Publié le par David L'Epée


Le Nouvel Observateur
commente les récentes prises de position publiques de  Bob Reich, ancien Ministre américain du Travail sous Bill Clinton. Où lorsque même la droite libérale se prend à douter de l’actuel modèle américain...

« En devenant global, le capitalisme qui a fait de l’Amérique et de ses émules un modèle d’efficacité peu ou prou pour le plus grand nombre a changé de nature. Nous le respections naguère pour sa capacité à garantir une croissance forte, adossée à un système de valeurs.

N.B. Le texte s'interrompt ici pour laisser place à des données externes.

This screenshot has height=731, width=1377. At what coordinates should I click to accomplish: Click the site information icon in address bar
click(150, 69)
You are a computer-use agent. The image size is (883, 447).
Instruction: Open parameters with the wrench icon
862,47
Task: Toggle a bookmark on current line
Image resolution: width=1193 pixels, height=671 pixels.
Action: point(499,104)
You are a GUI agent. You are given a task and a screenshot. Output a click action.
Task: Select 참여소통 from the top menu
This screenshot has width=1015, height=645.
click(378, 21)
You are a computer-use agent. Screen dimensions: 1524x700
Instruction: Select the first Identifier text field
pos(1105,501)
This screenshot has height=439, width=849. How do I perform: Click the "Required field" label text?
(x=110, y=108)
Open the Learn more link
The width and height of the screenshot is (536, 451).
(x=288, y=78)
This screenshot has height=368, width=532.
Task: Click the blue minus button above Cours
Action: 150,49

Nous le rejetons aujourd’hui car il creuse les inégalités et accroît notre précarité. Sous l’effet de la globalisation, d’une concurrence intense, le capitalisme-turbo fait le bonheur des consommateurs privilégiés, reliés désormais à tous les points de la planète. Mais il lamine impitoyablement les citoyens que nous sommes. Cohésion et justice sociale, respect de l’entreprise, moralité, services publics, que valent ces valeurs à l’aune de la dynamique de la compétition mondiale et de la "création de valeurs" pour l’actionnaire désormais érigées en principes ? [...] L’âge d’or du capitalisme, avec sa concurrence organisée, ses syndicats puissants, ses patrons soucieux du bien public, son emploi à vie, est mort. Et l’avenir est sombre, car les outils traditionnellement utilisés pour tempérer l’exubérance irrationnelle de la société américaine – redistribution par l’impôt, éducation publique, syndicats – agonisent. »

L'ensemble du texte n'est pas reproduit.